--- Aim of the task ---
Take the line that contains "Viewport: 1400px width, 843px height." and all lines after it, up to and including the last line of the data, and write them out exactly; nothing else belongs in the answer.

────

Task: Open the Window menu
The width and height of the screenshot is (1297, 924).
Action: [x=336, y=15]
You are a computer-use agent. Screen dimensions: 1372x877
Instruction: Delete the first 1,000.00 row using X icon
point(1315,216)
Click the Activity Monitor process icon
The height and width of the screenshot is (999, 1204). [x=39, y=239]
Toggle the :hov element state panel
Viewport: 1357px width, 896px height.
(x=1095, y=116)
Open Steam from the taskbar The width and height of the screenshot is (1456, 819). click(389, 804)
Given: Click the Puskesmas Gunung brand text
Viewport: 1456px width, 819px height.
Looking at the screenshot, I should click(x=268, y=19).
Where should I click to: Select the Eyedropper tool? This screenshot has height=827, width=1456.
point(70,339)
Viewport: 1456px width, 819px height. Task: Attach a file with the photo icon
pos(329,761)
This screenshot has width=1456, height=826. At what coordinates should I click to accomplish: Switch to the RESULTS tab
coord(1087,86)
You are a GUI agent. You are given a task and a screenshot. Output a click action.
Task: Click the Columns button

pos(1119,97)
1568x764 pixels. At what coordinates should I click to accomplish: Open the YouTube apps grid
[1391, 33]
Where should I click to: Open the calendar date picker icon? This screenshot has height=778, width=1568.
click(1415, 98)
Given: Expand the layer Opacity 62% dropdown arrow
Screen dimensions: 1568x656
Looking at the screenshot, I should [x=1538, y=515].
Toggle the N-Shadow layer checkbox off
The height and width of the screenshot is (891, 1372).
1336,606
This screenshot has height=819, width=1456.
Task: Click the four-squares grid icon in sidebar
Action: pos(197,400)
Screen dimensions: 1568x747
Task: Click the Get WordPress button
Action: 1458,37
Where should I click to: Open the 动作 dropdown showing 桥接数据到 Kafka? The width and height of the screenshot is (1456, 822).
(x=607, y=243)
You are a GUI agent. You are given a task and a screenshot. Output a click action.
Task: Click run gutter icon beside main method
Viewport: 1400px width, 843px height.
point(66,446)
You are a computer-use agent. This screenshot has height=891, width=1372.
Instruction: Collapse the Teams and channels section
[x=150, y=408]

────

--- Exercise output ---
Viewport: 1400px width, 843px height.
point(66,446)
You are a computer-use agent. This screenshot has height=891, width=1372.
Instruction: Collapse the Teams and channels section
[x=150, y=408]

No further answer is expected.